*Text to read:*
Challenges and Solutions for Preserving Order in PDF Transparent Text Extraction

Background

When extracting the transparent text layer from PDF files, we encountered the problem of “text order differing from the original PDF.” This article explains the cause of this issue and solutions in both JavaScript and Python. There may be some inaccuracies, but we hope this serves as a useful reference.

What is PDF Transparent Text?

The transparent text layer of a PDF is searchable text information embedded within the PDF file. OCR-processed PDFs and digitally generated PDFs contain this transparent text layer, enabling the following features:

Text search
Copy and paste
Screen reader narration
Machine translation

The Problem: Why Text Order Gets Disrupted

PDF Internal Structure

PDF files store text in a format called “content streams.” These streams contain text and its position information, but the content is not necessarily stored in reading order.

Example: Conceptual diagram of PDF content stream
[Position: x=100, y=200, Text="Heading"]
[Position: x=300, y=400, Text="Footnote"]
[Position: x=100, y=300, Text="Body text"]

Problems with Common Extraction Methods

Many PDF processing libraries extract text through the following procedure:

Retrieve text and position information from the content stream
Sort by coordinates (top to bottom, left to right)
Output the sorted result

This “sort by coordinates” process is the main cause of text order disruption.

*Stated goal:*
In the PDF text extraction article, swap "JavaScript" for "TypeScript" and copy out the passage starting at "Challenges and Solutions" and ending at "PDF Transparent Text?".

*Available data:*
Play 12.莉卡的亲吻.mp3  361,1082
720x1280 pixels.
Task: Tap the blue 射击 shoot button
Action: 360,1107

*Written solution:*
Challenges and Solutions for Preserving Order in PDF Transparent Text Extraction

Background

When extracting the transparent text layer from PDF files, we encountered the problem of “text order differing from the original PDF.” This article explains the cause of this issue and solutions in both TypeScript and Python. There may be some inaccuracies, but we hope this serves as a useful reference.

What is PDF Transparent Text?